Seven years after that grant, Ohio’s had to send back a bunch of the money and has only spent $8 million of it.

Unsurprisingly, Ohio’s had a really tough time handing out money to this ill-fated program. Why? Because the money has to go to “high-performing” charter schools — of which Ohio has precious few.

Only 5 of the approximately 330 Charter Schools that were in operation during any one of those grant years, received federal money to expand because of their quality. Only 26 would even qualify for the money today.
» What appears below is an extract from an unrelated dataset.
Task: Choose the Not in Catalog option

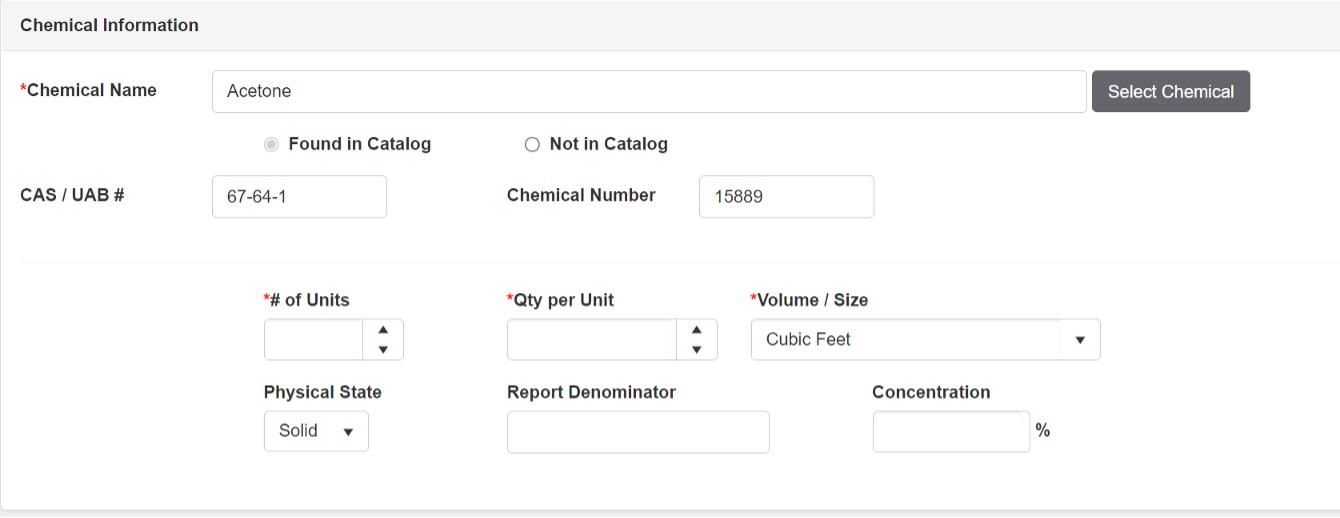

Out of 331 Ohio Charter Schools. 

One would think after 25 years, you’d get more than 7.9% of these schools annually to be “High Quality”...

Curious about what percentage of Ohio’s local public schools would qualify as “High Quality” under the state’s Charter School definition?

Me too. 

It’s about 3 out of every 5 Ohio public school buildings. Ohio’s major urban districts? Try more than 1 in 5 of those buildings. In Akron, it’s nearly 1 in 3 buildings.

Again, by comparison, only 1 in 13 Ohio Charter Schools qualify. 

Ohio’s had 638 Charter Schools that have operated at any time in this state. And only 5 of those got any of the $71 million in federal money designated in 2015 to expand the state’s “high-quality” Charter Schools.